After various regulatory rulings and the subsequent legal challenges it was finally determined that the VoIP offered by Vonage was not the same as regulated voice service because it wasn’t ‘interconnected’ voice. Interconnection is a term defined by the FCC meaning that a telephone call must be originated and terminated using the public switched telephone network (PSTN) established to trade calls between different phone companies. Vonage originated calls using the open Internet and only used the PSTN to terminate calls. This loophole, based upon the FCC definition of a phone call, eventually freed Vonage from most telco regulation, although VoIP providers were required to offer access to 911.
When cable companies started to offer telephone service they adopted the strategy of trying to get their telephone service also classified as VoIP to avoid regulation. They talked about offering VoIP before their voice product even hit the street. However, telephone service on a cable network is not the same as Vonage. Where Vonage customers bypass the PSTN on the originating side of the call, cable companies have always used the PSTN to originate and terminate calls, and from a functional perspective their networks and telco networks look identical.
Cable companies argued that they are VoIP because a customer called is converted to an IP format at the customer location and transmitted digitally across their networks. Their argument relied entirely on the fact that their technology used the ‘IP’ part of VoIP and that preempted them from regulation. Surprisingly, a lot of state regulators agreed with the cable companies and freed them from voice regulation, in what I would classify as regulatory rulings as a result of heavy lobbying. Cable company voice has never, to this day, passed the ‘quack like a duck’ test and they still use the PSTN in the same manner as telephone companies.

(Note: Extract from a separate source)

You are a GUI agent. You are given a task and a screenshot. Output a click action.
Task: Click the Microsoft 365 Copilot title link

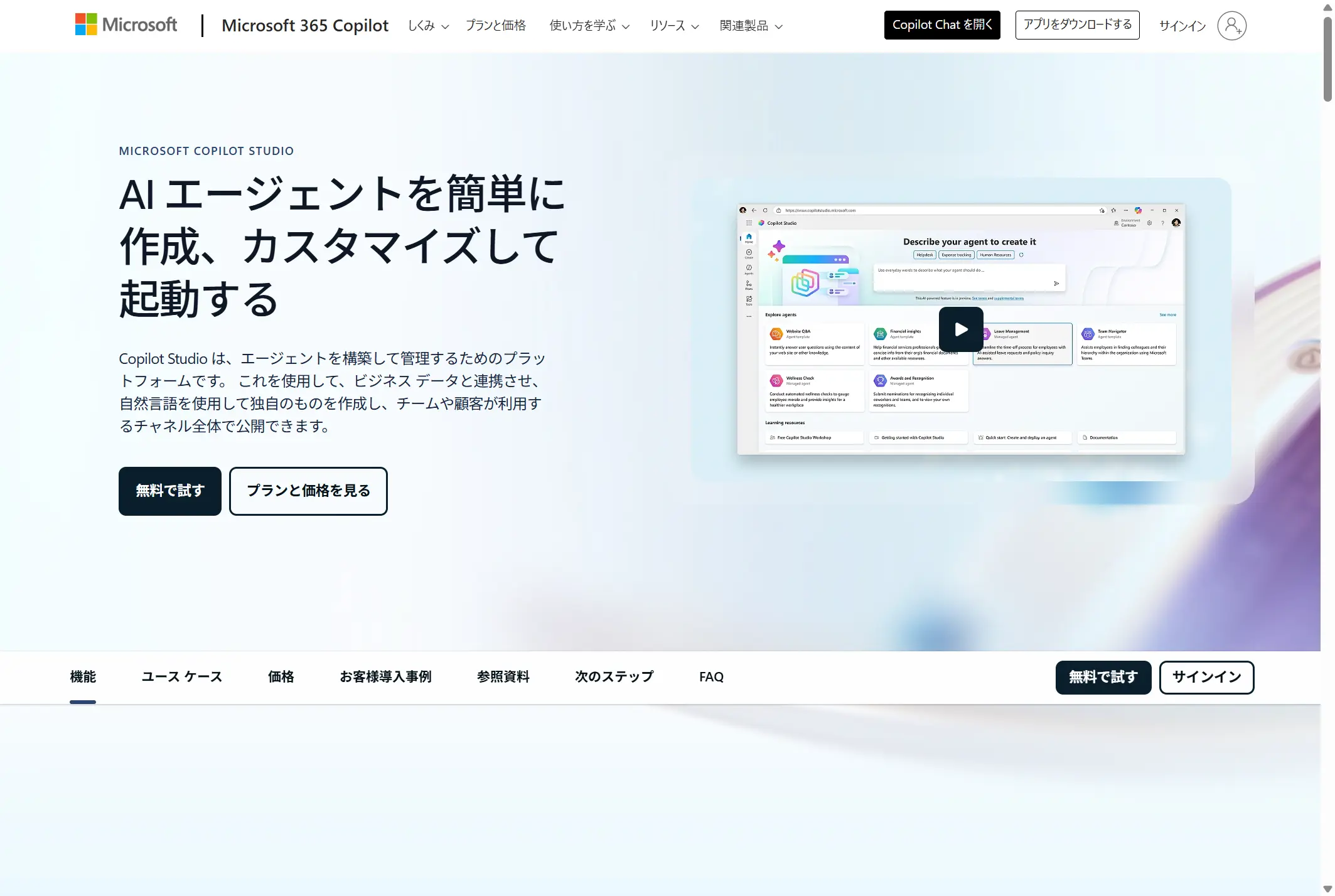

We ended up with a patchwork of VoIP regulation as different states took different positions on the issue. Cable companies eventually changed tactics and shot for a different regulatory loophole. They began to argue that VoIP is an information service and not a telecommunications service. They wanted this classification since the FCC had several rulings in other areas, not related to VoIP, that the agency isn’t authorized by Congress to regulate information services. I literally laughed out loud the first time I read this argument and I didn’t expect any regulator to ever accept it, because if making a telephone call isn’t a telecommunications service, then nothing is.
However, in the Minnesota case the cable companies finally talked a court into accepting the argument. The Minnesota case arose when Charter moved their VoIP product to a different subsidiary in an attempt to avoid the assessment of regulatory taxes and fees. The Minnesota PUC sought to impose the same taxes and fees on the new subsidiary, which prompted the lawsuit.
Charter still made the same technology argument that cable companies have used for years. They argued that their product isn’t a telecom service because telephone traffic on their network undergoes a ‘protocol conversion’ as the signal is transformed from analog to digital (for telephone folks, from TDM to IP). This is the decade-old argument that it’s VoIP if some portion of the call uses IP technology.
However, in this case Charter bolstered this argument by claiming that they offer features that prove that their VoIP is an information service. Charter cites as proof the use of features like offering a web portal to listen to voice mails, converting voice mails to text, and providing caller ID on a connected TV.
Technically, these are all ancillary services that have nothing to do with the direct delivery of a telephone call. Most telcos and cellular companies today offer these same features – and they all happen outside of the direct voice path. Recording a call to play back later doesn’t change the fact that a telephone call was made.
Surprisingly the courts agreed with Charter and declared that their VoIP product is an informational service. That exempts Charter from state regulation and the case is going to be used elsewhere by cable companies hoping to avoid regulation. You might want to read the ruling, but I’ll warn you that the circular logic will hurt your head. Apparently, if something now quacks like a duck it might really be a turkey.